A Case for Calcium-Based Binders
Joseph A. Coladonato, MD
Hyperphosphatemia is a common complication among patients with end-stage renal disease (ESRD) and is associated with many adverse clinical consequences, including an increased mortality risk (Am J Kidney Dis. 1998;31:607-617).
Specifically, there has been a reported association between hyperphosphatemia (phosphorus level higher than 5.0 mg/dL) and increased risk of cardiovascular mortality (J Am Soc Nephrol. 2004;15:2208-2218). Therefore, control of phosphorus is essential in the clinical management of ESRD patients to reduce the risk of these adverse outcomes. The best choice of phosphate binder to achieve these goals is controversial.
Concerns of calcium loading and cardiovascular calcification (CVC) recently have become a potent driving force for selecting phosphate binders (Nephrol Dial Transplant. 2002;17:229-232). These concerns became widespread with publication of the Treat to Goal (TTG) study, which compared sevelamer (a noncalcium, nonaluminum polymer) with calcium salts (carbonate and acetate) (Kidney Int. 2002;62:245-252).
TTG was the first large, prospective, randomized trial to study the effects of different phosphate binders on CVC as measured by electron-beam computed tomography (EBCT). In the trial, 200 chronic hemodialysis (HD) patients received either sevelamer or a calcium salt. Both classes of agents were equally effective in reducing and maintaining Ca × PO4 product and serum phosphorus levels throughout the study.
Patients randomized to the sevelamer group, however, exhibited an attenuation of coronary and aortic calcification measured by EBCT. Sevelamer recipients also had a significant reduction in total and LDL cholesterol. The investigators hypothesized that these findings were due to calcium loading; unfortunately, the complexity of the study and of clinical practice make it impossible to test this hypothesis fully.
In the sevelamer group, serum calcium levels and the incidence of hypercalcemia were lower compared with patients receiving calcium-based binders. The study design, however, did not establish a clear difference in calcium load between the two groups because alterations in dialysate calcium levels and nocturnal calcium supplementation were allowed at clinicians' discretion.
This is important because calcium absorption varies with different agents and timing of administration. Patients receiving calcium carbonate on an empty stomach had a higher absolute percent of calcium absorbed (468 mg) than patients who received it with meals or who received calcium acetate instead (299 mg) (J Clin Invest. 1989;83:66-73).Another confounding factor was the failure to control LDL and total cholesterol in all study patients. Calcium ingestion may play a role, but ESRD patients have numerous cardiovascular risk factors, so it is important to design a study that controls for these risk factors in addition to the type of phosphate binder used.
The Calcium Acetate Renagel Evaluation-2 (CARE-2) study was designed to address the study limitations of TTG (Am J Kidney Dis. 2008;51:952-965). Investigators randomized 203 chronic HD patients to either sevelamer or calcium acetate. Atorvastatin was given to the entire calcium group and to some of the sevelamer group to achieve LDL levels below 70 mg/dL. Dialysate calcium was fixed at 2.5 mEq/L, and no nocturnal supplementation of calcium was allowed in the sevelamer group. Vitamin D therapy was flexible, but guidelines were provided to clinicians.
The geometric mean increases in EBCT calcium scores were similar between the two groups. These results support the noninferiority hypothesis: There was no significant difference in CVC progression following equivalent lipid control in the calcium acetate- and sevelamer-treated groups. The data suggest that lipid lowering may play an important role in attenuating CVC progression and that the beneficial effect observed in TTG may be related to sevelamer's LDL-lowering effect.
Moreover, the daily calcium absorbed from use of calcium acetate as a phosphate binder for one year does not appear to contribute to progression of CVC in HD patients, and intensive LDL lowering does not halt progression or induce regression of CVC. Therefore, factors other than LDL levels may play a key role in CVC progression in ESRD patients.

▸ Dataset extract
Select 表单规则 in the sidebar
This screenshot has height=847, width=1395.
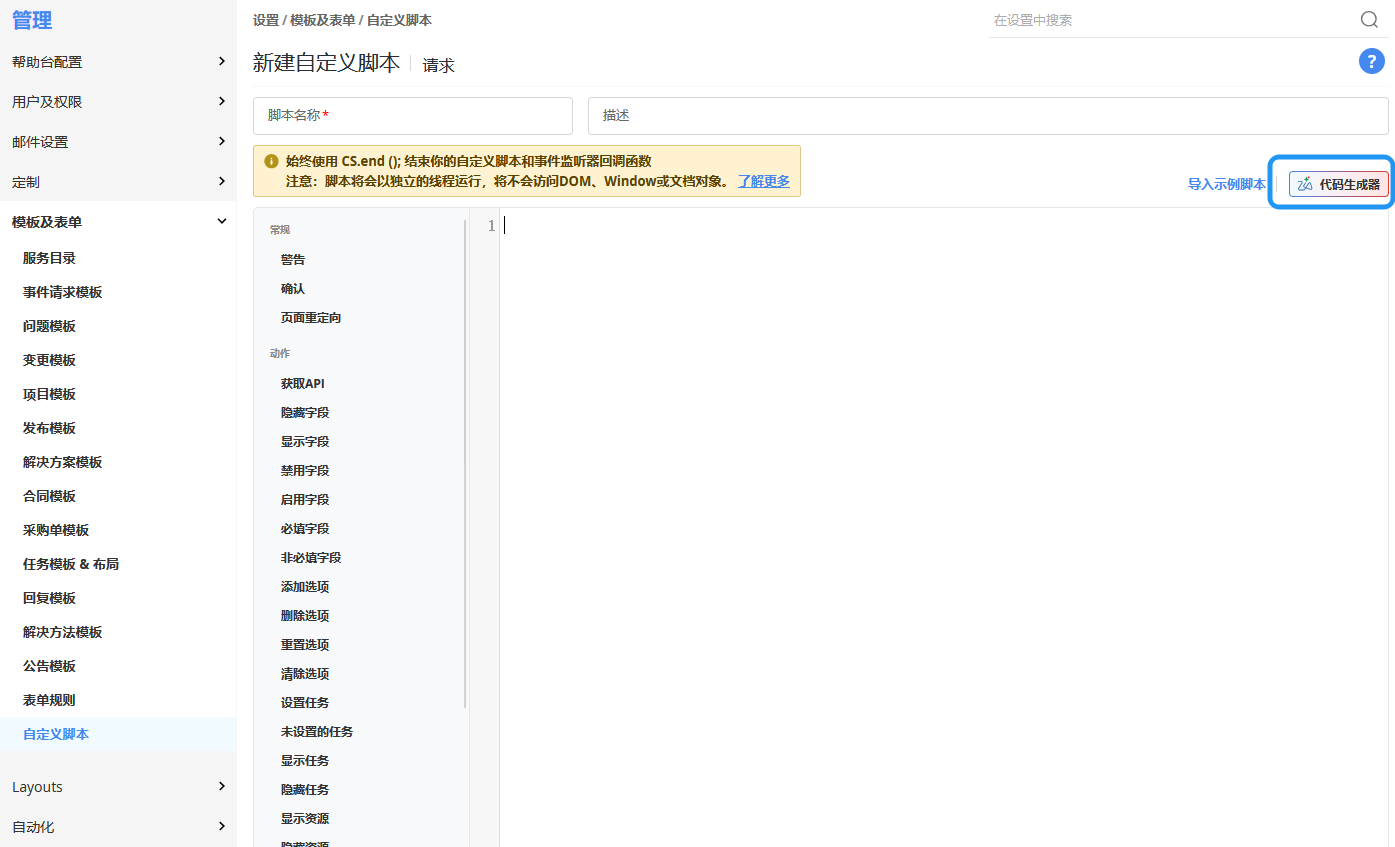(x=49, y=700)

▸ Assigned task
In the article on calcium-based binders, why did the Treat to Goal study fail to establish a clear difference in calcium load between its two groups? Answer in one to three sentences.

▸ Exercise answer
The study design allowed clinicians to change dialysate calcium levels and give nocturnal calcium supplementation at their own discretion. This matters because calcium absorption varies with the agent and the timing of administration.